Sunday, 20 June 2010

From the archives: Peter the Great in Deptford

A look not just at the visit of the Russian Czar but also at Deptford's strangest statue:

Henry VIII established the first Royal Dockyard in Deptford, in 1513. Ships were built and repaired there; the 'Sovereign of the Seas' was launched in 1637, a 100-gun, 1500-ton warship nicknamed the "golden devil". Deptford was therefore a natural choice for Peter I, Tsar of Russia when he travelled to Britain in 1698 to study shipbuilding techniques. Although Peter travelled incognito and disguised himself as a carpenter to work at the dockyard, it is unlikely that he was not recognised.

He stayed in diarist John Evelyn's house, Sayes Court: it was convenient for the dockyard, and also enjoyed a semi-rural location outside London. However, as a modern young man, Peter not only wanted to learn about the latest science and technology but also enjoyed drunken parties.

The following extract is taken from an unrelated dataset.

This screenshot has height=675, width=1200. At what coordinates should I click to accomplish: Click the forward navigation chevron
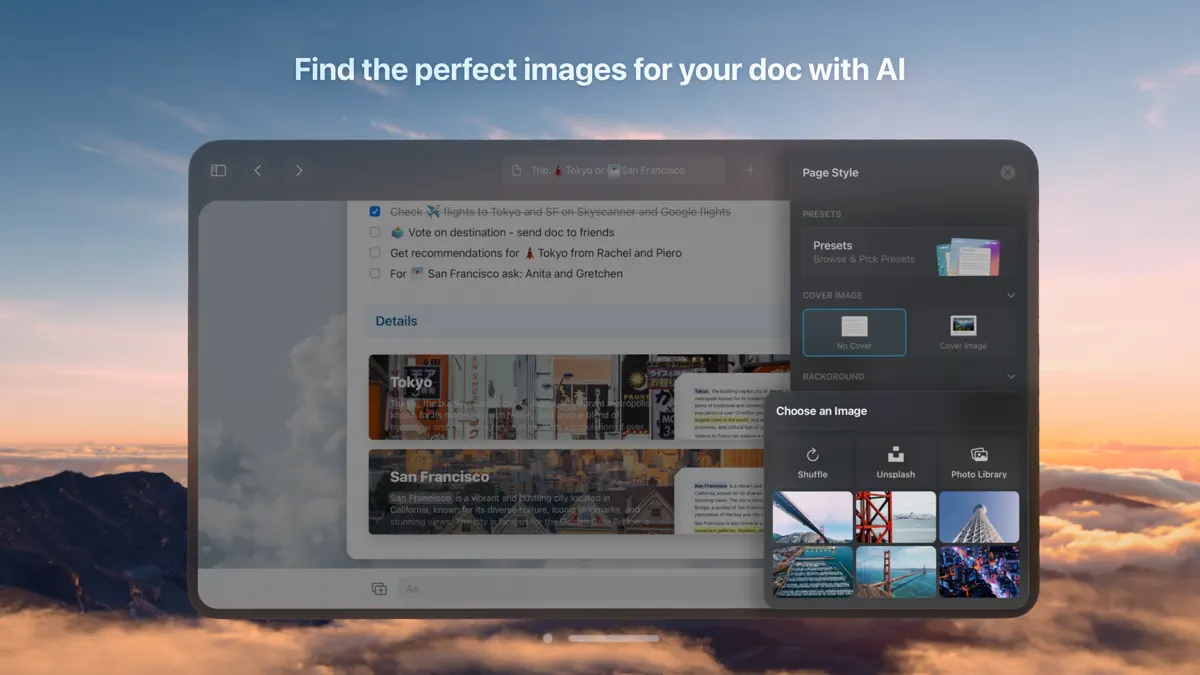[x=299, y=170]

These caused hundreds of pounds' worth of damage, a fortune at the time; Evelyn was particularly upset at the injury to his holly hedge although by 1704 he boasted that it "mocks the rudest assaults of the weather, beasts, or hedge-breakers. "

Today, Peter the Great's visit is commemorated by a riverside statue which was a gift from Russia, designed by Mickhael Chemiakin. It is, frankly, bizarre: Peter (who was 6'7" tall but appears normally proportioned in contemporary portraits) is strangely elongated with a tiny head, and accompanied by a dwarf and an empty chair.

For all Peter the Great posts, click here

1 comment:

Bixle said...

Peter's visit to Deptford is memorably fictionalised in the third book of Neal Stephenson's The Baroque Cycle. Cracking (if lengthy, nay sprawling) read.